Alles neu, bald ziehen hier die Krippen-Kinder in Bad Wiesse ein- und um. Foto: Redaktion

Dank neuem Kita-Zentrum in Bad Wiessee sind die Räumlichkeiten da. Fünf Gruppen, so Bürgermeister Robert Kühn, könnten aufgebaut werden. Das war seit zwei Jahren bekannt. Doch die evangelische Kirche soll nicht genug Personal für diese Gruppen gefunden haben.

Somit wurden Eltern, die ihr Kind dringend unterbringen wollten, abgewiesen. Angeblich soll nur Personal für maximal zwei Gruppen vorhanden gewesen sein, die dritte konnte somit aufgrund Personalmangels gar nicht aufgestellt werden.

Fachkräfte und Personalmangel

Nur: Es ist kein Einzelfall. Alle Gemeinden kämpfen mit Personalmangel in diesem Bereich. Jüngst musste Gmund das Betreuungsangebot einschränken und stark improvisieren. Nach einem internen Hin und Her hat sich nun die Gemeinde Bad Wiessee entschieden, einen Schlussstrich zu ziehen. Sie schreibt: “Voraussichtlich Ende Juni wird seitens der Gemeinde zu einem Infoabend eingeladen, bei dem sich der neue Träger vorstellen wird.”

In diesem Zeitraum, so die Gemeinde weiter, werden Anmeldetage für die beiden Einrichtungen durchgeführt. So könne dann “eine Betreuung vom 01. 09. 2024 gewährleistet werden.” Offen ist derzeit noch der neue Träger.

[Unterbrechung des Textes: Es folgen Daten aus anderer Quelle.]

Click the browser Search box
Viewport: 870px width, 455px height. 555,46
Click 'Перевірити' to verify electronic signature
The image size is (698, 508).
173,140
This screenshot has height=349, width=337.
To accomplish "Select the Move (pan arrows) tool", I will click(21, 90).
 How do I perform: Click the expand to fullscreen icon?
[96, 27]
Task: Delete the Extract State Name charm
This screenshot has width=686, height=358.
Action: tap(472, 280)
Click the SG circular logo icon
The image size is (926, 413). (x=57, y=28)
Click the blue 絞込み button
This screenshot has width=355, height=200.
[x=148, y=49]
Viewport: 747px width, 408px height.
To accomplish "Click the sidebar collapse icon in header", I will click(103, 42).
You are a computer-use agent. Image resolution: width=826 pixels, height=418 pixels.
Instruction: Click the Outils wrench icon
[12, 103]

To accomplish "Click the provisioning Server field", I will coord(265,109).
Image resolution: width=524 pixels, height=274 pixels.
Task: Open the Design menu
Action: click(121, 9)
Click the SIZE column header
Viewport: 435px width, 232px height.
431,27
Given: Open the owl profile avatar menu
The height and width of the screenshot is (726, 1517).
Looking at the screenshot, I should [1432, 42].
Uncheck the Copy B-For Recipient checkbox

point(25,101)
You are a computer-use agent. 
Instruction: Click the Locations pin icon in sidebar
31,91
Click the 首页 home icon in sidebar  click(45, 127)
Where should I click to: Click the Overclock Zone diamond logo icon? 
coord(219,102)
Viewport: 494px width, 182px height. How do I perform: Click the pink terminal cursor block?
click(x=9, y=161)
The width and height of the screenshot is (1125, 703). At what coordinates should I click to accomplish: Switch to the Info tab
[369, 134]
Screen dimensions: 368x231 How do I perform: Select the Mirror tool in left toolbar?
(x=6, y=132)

Im Tegernseer Tal ist ein privater Betreiber aus Gmund bekannt. Das ‘Kinderland Weyarn’ hat 15 Standorte im Oberland. Auch die katholische Kirche ist schon viele Jahre mit der Kinderbetreuung im Tal vertraut, bisher allerdings nur für Kindergartenkinder.

Versorgungssicherheit gewährleistet?

Robert Kühn sagt uns, dass er den Eltern in Bad Wiessee, eine Versorgungssicherheit vom 01. September 2024 an versprechen kann. Die Evangelische Kirche ist hingegen ratlos. Im Hortbrief schreibt sie, dass sie nicht wisse, wie es weitergehe, betont, dass sie “‘unseren’ Kindern noch die bestmögliche Zeit und Betreuung bieten, die uns möglich ist.”

Wird die Kinderbetreuung zum Spielball?

Immer mehr, so wirkt es auf den außenstehenden Betrachter, wird die immer umfassender werdende außerfamiliäre Kinderbetreuung zu einem Spielball ökonomisch-politischer Auseinandersetzung. War sie anfangs noch sehr improvisiert und auf ehrenamtliches Engagement einzelner Akteure angewiesen, wird es zunehmend zu einem hochprofessionellen, aber eben auch wirtschaftlich eng gestecktem Bereich.

Man sollte den Bürgermeister Robert Kühn nun beim Wort nehmen, wenn es um eine rechtzeitige neue Trägerschaft für den Herbst 2024 geht.